The partisan virtue signaling has been anything but inspiring, filled more with venom than virtue. There’s the lambasting that Governor DeSantis was subjected to as if he invited Ian to visit Florida. Regardless of what anyone thinks about the Honorable Ronald, he appears to be handling the event well.  He was accused of convenient fiscal tolerance for Federal funds contrary to his criticism of the administration’s spending frenzy; however, FEMA funds are a routine budget appropriation since the agency was founded in 1979. He was also accused of climate change denial, which is not true; he has consistently recognized its reality but does not agree with those that favor the “Green New Deal” as a way to address it, which in the immediate situation is an irrelevant political issue. Unfortunately, the DeSantis bashing is the least of the grotesque statements we hear.

Social media is full of some rather viscous comments, one in particular from a truly twisted individual stating that “Florida is getting what it deserves.” Another malicious individual claimed that apparently this is karma, a way for Mother Nature to punish all those he considers evil for living in a state having a majority of people he considers deserving of death and destruction. Regrettably, there were many sympathetic voices to these sentiments; while it would be wrong for the platforms on which such things were posted to censor them, it was curious given their inclination to do so that they did not.

While President Biden was slow to reach out to Governor DeSantis to pledge assistance, the two eventually spoke and pledged cooperation in the interest of the people affected; that would have been a good sign except for the fact that Biden then went on a press binge about all that he’s doing to address the disaster as if he were the governor and not DeSantis. The primary role of the President in such disasters is to get FEMA to act, but the actual emergency management is by the Governor of the state affected. All that though is relatively benign; what was truly malevolent came from Vice President Kamala Harris when she announced that the administration will be giving hurricane resources “based on equity” by directing funds to “communities of color.” Not only is such an action unconstitutional, it is blatantly racist, proving again that racism is not dependent on one’s race.

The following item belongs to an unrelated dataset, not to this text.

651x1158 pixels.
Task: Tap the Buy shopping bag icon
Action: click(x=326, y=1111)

Regardless of anyone’s views on climate change, maintaining as some have that Ian is proof that hurricanes are now worse than ever before as a result of that is historically inaccurate. Looking at the North Atlantic/Gulf-Caribbean region only, in terms of loss of life, we have the “Great Hurricane of 1780” with 22-27K deaths; there was no “carbon footprint” to speak of then.  More recently we have Flora in 1963 with over 7K deaths, and Mitch in 1998 with more than 11K deaths. While Katrina and Sandy come to current memory more readily, they were not as deadly. As far as property damage is concerned, we can rebuild but we can’t bring back the dead. Comparable storms in other parts of the world, particularly around the Indian Ocean in the 18C through early 20C, were far more horrific, often tallying over 200K deaths.

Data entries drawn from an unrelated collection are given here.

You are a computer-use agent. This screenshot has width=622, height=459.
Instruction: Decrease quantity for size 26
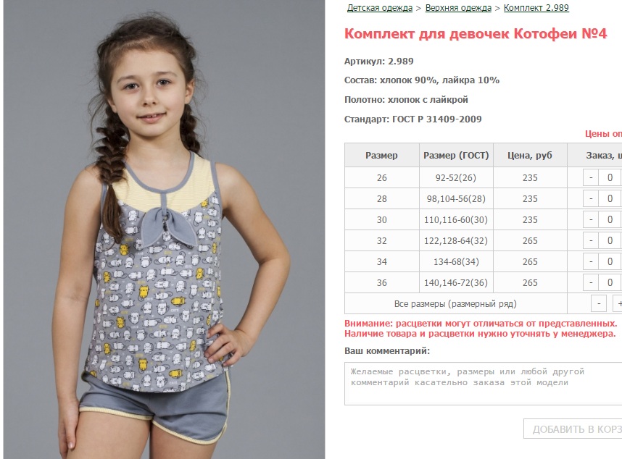[591, 177]
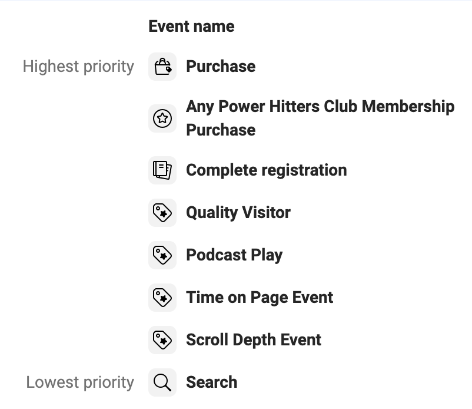Click the Podcast Play tag icon

coord(162,255)
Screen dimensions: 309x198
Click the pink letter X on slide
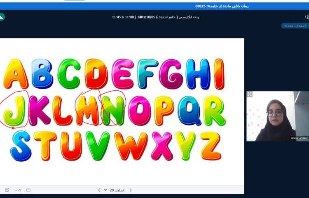(x=162, y=146)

True, the economic loss to Floridians, and to a lesser extent some other areas hit by Ian, is devastating; but why do so many people insist on living in areas prone to such repetitive natural catastrophic events?  While I was surprised to learn that this area on the West Coast of Florida has not been hit by a significant hurricane in over a century, look at all the issues with flooding in the Mississippi River states, the fires in California, and the droughts there and the Southwest. The latter is definitely more a manmade issue as that area has been prone to drought way before the population explosion of the Post War Era which literally drained the scarce water resources of the region. In the case of flood prone areas like Florida, the huge population explosion was facilitated by the National Flood Insurance Program (NFIP). Not only do taxpayers get saddled with the cost of such subsidies, but then again with the claims on top of the FEMA relief. While there will always be those who will insist on living in such areas regardless of the risks, providing the means to insure such decisions only exacerbates the problem.

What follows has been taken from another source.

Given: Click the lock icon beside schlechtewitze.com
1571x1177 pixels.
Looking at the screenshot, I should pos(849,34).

While Ian doesn’t care about any of this, we really should. While it’s inevitable that we need to harness alternative means of energy, we can and should immediately end such programs as NFIP that only direct population growth where nature shows people are at the greatest risk. While we can’t really control Mother Nature, we should be able to control ourselves and avoid partisan bias in the face of such disasters as that is irrelevant. To seek some level of political gain, or evaluate human suffering based on race is an evil we can live without. 

As far as Ian is concerned, we can’t bring back the dead, but we can help the living, even if they live in Florida and regardless of their race or politics. “Nature knows no indecencies; man invents them” Mark Twain

Soft Landing

“Inflation is always and everywhere a monetary phenomenon.” Milton Friedman

When Milton Friedman said this in 1963, most Keynesian economists, and they were the majority then as they are now, criticized him as being illogical. But Friedman was not proposing an economic theory, although such a thesis had already been proposed by many “classical economists”; he was speaking empirically, meaning from observation. Over the next few decades Friedman’s observation won out, even convincing many of those that initially criticized him that he was ultimately correct.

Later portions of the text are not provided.